**What is expected**.
Rewrite the material starting at the line that contains "You are a computer-use" and ending at the line that contains "Instruction: Select the Overview tab", with "Overview" replaced by "Details" and everything else left unchanged. Give only those lines.

**Available records**.
************

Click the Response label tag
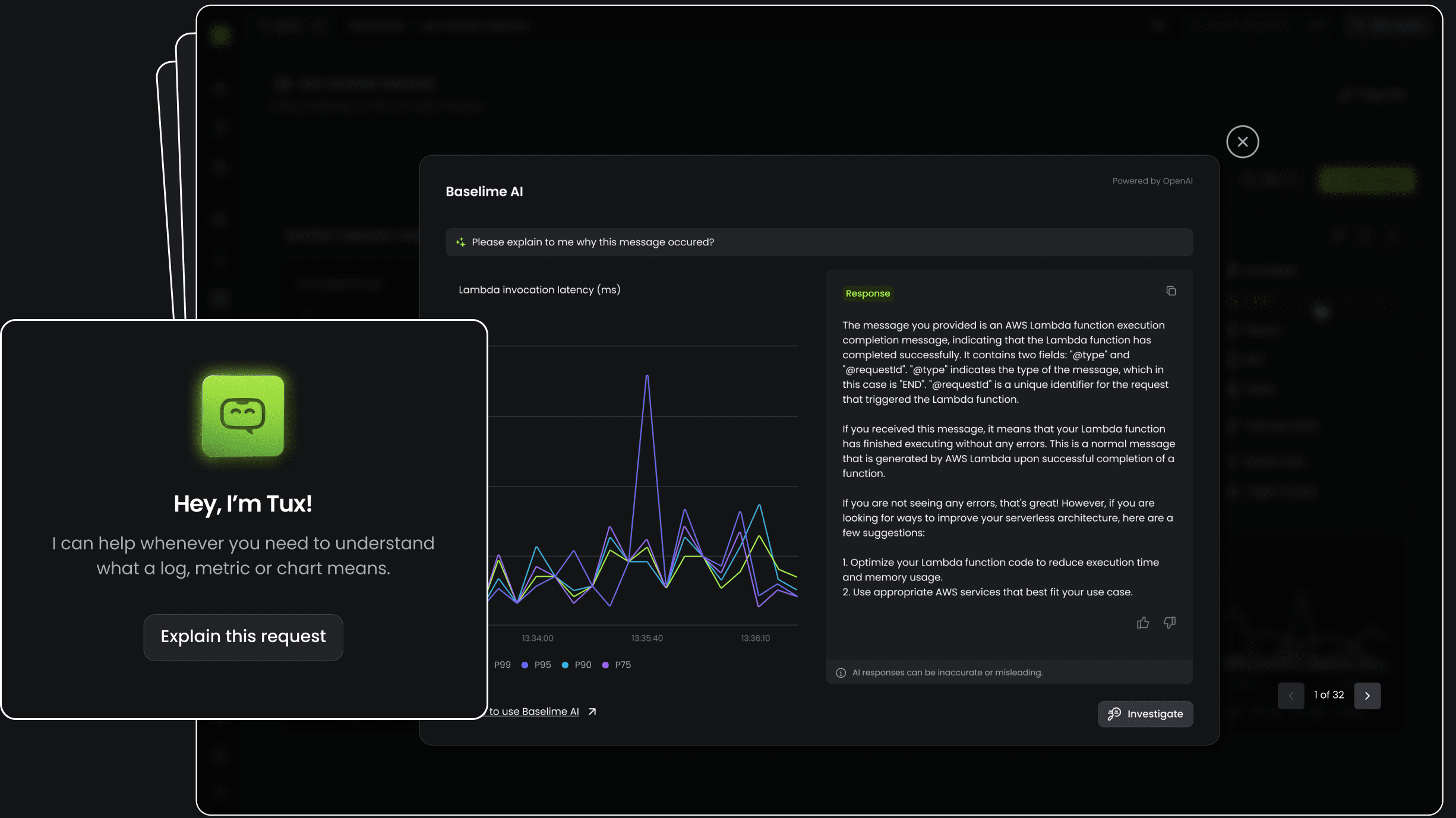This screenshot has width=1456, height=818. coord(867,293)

************

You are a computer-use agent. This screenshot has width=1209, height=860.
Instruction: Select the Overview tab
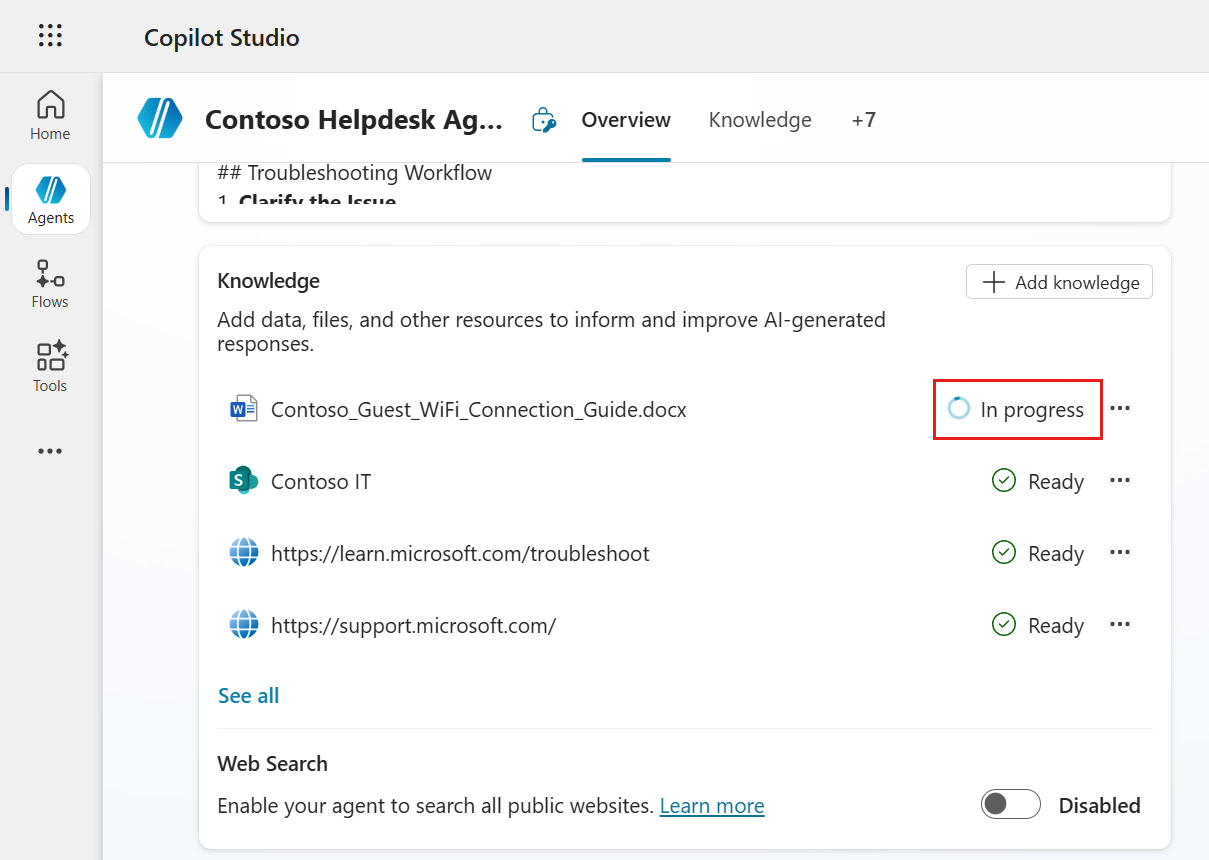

************

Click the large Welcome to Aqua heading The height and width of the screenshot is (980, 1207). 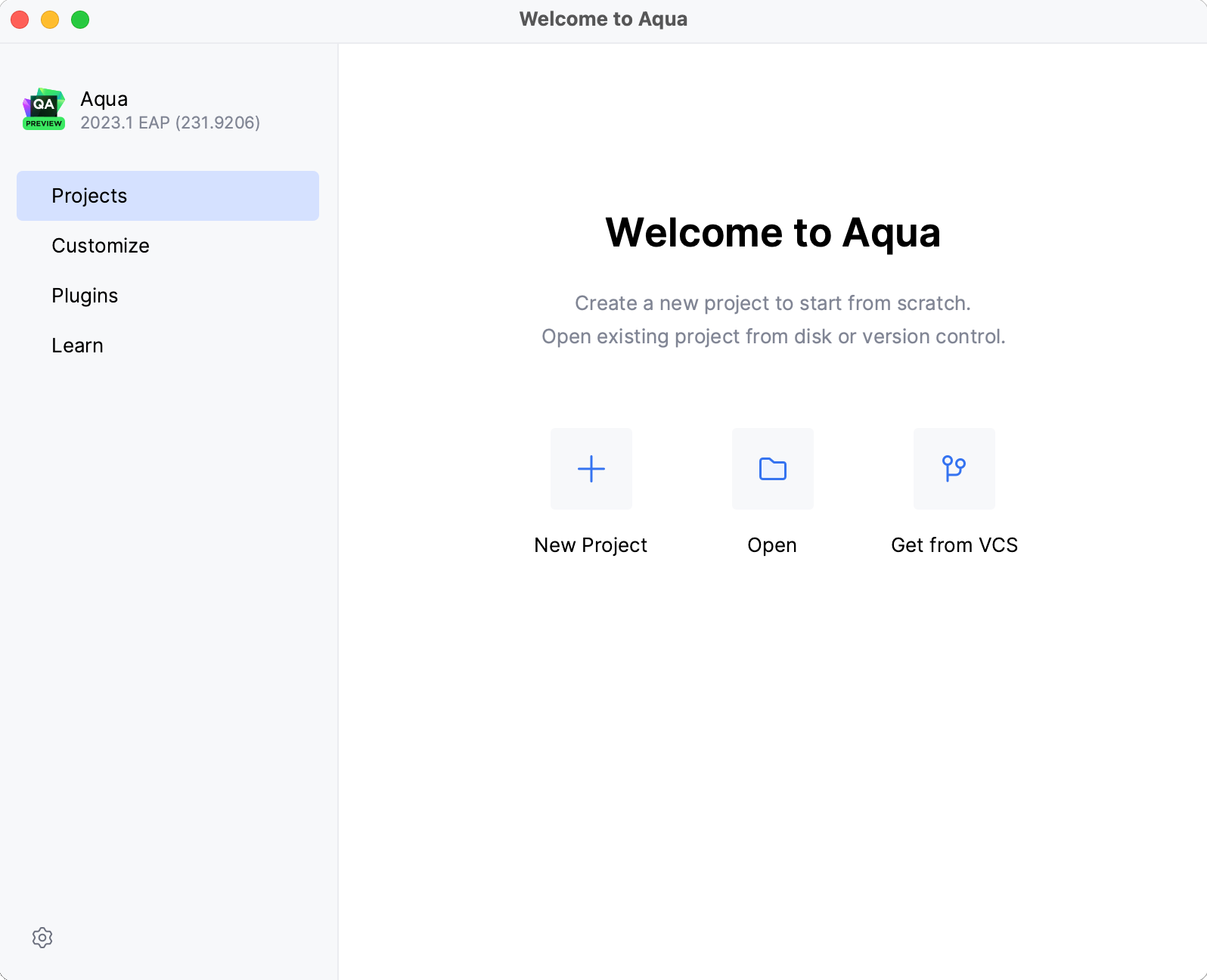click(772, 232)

************

**Expected answer**.
You are a computer-use agent. This screenshot has width=1209, height=860.
Instruction: Select the Details tab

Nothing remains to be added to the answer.